Read the excerpts from an opinion piece entitled "Labour Law Suspension: Hit The Workers When They Are Down" by Pranab Bardhan, Professor of Graduate School at the Department of Economics at the University of California, Berkeley, published by Bloomberg Quint and answer the questions below:
It is interesting that while Indian states are trying to suspend labour protection and make it easier for employers to sack workers, many other countries are trying to minimise lay-offs in this period of crisis by giving wage subsidy to employers to induce them to keep the workers on the payroll. These programs are an effort to reduce displacement, distress, and loss of worker morale, and at the time of economic recovery less friction and de-skilling. The wage subsidies are quite substantial in Europe, Canada, Australia, and New Zealand. It is also being attempted in some developing countries like Argentina, Bangladesh, Botswana, China, Malaysia, Philippines, South Africa, Thailand, and Turkey.

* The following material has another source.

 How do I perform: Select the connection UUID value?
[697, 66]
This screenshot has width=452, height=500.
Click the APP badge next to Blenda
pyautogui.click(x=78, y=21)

In the continuing sordid saga of callousness and brutality with the millions of suddenly unemployed migrant workers over the last six weeks since lockdown, an interesting fact to note is that employers who mostly had stopped paying them over this period, thus causing widespread hunger and homelessness, have lobbied with state governments to stop sending them back to their villages so that they remain available when the industries restart. I am actually in favour of a thorough overhaul. The current labour laws, tangled and outdated as they are, serve the long-term interests of neither the employers nor the workers. At the beginning of this century, the Second National Commission of Labour made a whole set of sensible recommendations for such an overhaul, but they remain largely unimplemented. I would support abolishing the firm size limit on labour retrenchment altogether, provided there is a provision for adequate unemployment benefits, both for regular and contract workers, and there is something like a state-provided universal basic income supplement as a fall-back option for everybody. "Allowing more flexibility in hiring and firing has to be combined, as part of a package deal, with a reasonable scheme of unemployment compensation from an earmarked fund, to which employers and employees should both regularly contribute." For far too long businesses in India, with some notable exceptions, have considered labour as a necessary but troublesome cog in the production machine, and the focus is to squeeze the maximum out of it with minimum pay and benefits while brandishing the threat of job insecurity. Organised labour, often under politicised partisan leadership from outside, has played that adversarial game. It is in the long-term interests of both sides to see at the ground level that labour-friendly practices can actually enhance long- term productivity and profitability. If cooperation can replace mutual suspicion and labour representatives can be trusted to participate in corporate governance as is the practice, say, in Germany and a few other European countries labour organisations can play a responsible role in achieving mutually beneficial goals. Taking the cover of the pandemic to unilaterally whittle down labour protections is going the opposite way, to distrust, and labour unrest.